:: TEXT BLOCK ::
[Start of section]

How do you define a tradition? What keeps traditions going? What role does attention play? What role does creativity play? What role does education play?
To go a little deeper:
Holtz’s full essay is a good introduction to midrash. It can be found in Barry Holtz, ed., Back to the Sources: Reading the Classic Jewish Texts (Touchstone, 1992) [also cited below as an endnote]
L’Engle’s story can be found in her book The Rock that Is Higher (Shaw, 2002). Her novel Certain Women is itself an interesting midrashic take on the story of King David and his family.
[i] Barry Holtz, “Midrash” in Barry Holtz, ed., Back to the Sources: Reading the Classic Jewish Texts (Touchstone, 1992), p.180.
[iii] Debra Orenstein, “Stories Intersect: Jewish Women Read the Bible” in Debra Orenstein, Jane Rachel Litman eds., Lifecycles: Jewish Women on Biblical Themes in Contemporary Life, Vol. 2. (Jewish Lights, 1997), p.xix
Wu-wei is a concept essential to Taoism. It essentially means something like “acting without acting” or “non-action.” Please note at the outset that it is not to be confused with “inaction.” There is nothing especially Taoist about spending all day on the couch (there may be other good reasons to do that, but wu-wei is not one of them).

[End of section]

:: PROVIDED MATERIAL ::
[Start of section]

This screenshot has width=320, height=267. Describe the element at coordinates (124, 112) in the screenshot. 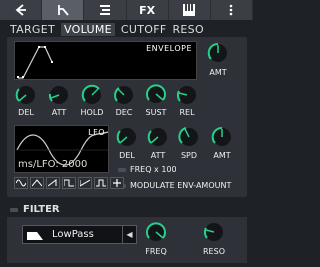

I see `env-dec-label: DEC` at that location.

[End of section]

:: STUDY QUESTIONS ::
- 1) Check each statement against the tradition passage and answer yes or no, quoting the words of the text that decide it. (a) Holtz's edited volume was published by Touchstone in 1992. (b) L'Engle's story can be found in her novel Certain Women. (c) Wu-wei means the same thing as inaction.
- 2) Copy the part of the tradition passage starting with "To go a little" and going on through "and his family.".
- 3) According to the tradition passage, what does wu-wei essentially mean?

:: ANSWERS GIVEN ::
- 1)
(a) Yes: "Back to the Sources: Reading the Classic Jewish Texts (Touchstone, 1992)"
(b) No: "L’Engle’s story can be found in her book The Rock that Is Higher (Shaw, 2002)."
(c) No: "it is not to be confused with “inaction.”"

- 2)
To go a little deeper:
Holtz’s full essay is a good introduction to midrash. It can be found in Barry Holtz, ed., Back to the Sources: Reading the Classic Jewish Texts (Touchstone, 1992) [also cited below as an endnote]
L’Engle’s story can be found in her book The Rock that Is Higher (Shaw, 2002). Her novel Certain Women is itself an interesting midrashic take on the story of King David and his family.

- 3) It means something like “acting without acting” or “non-action.”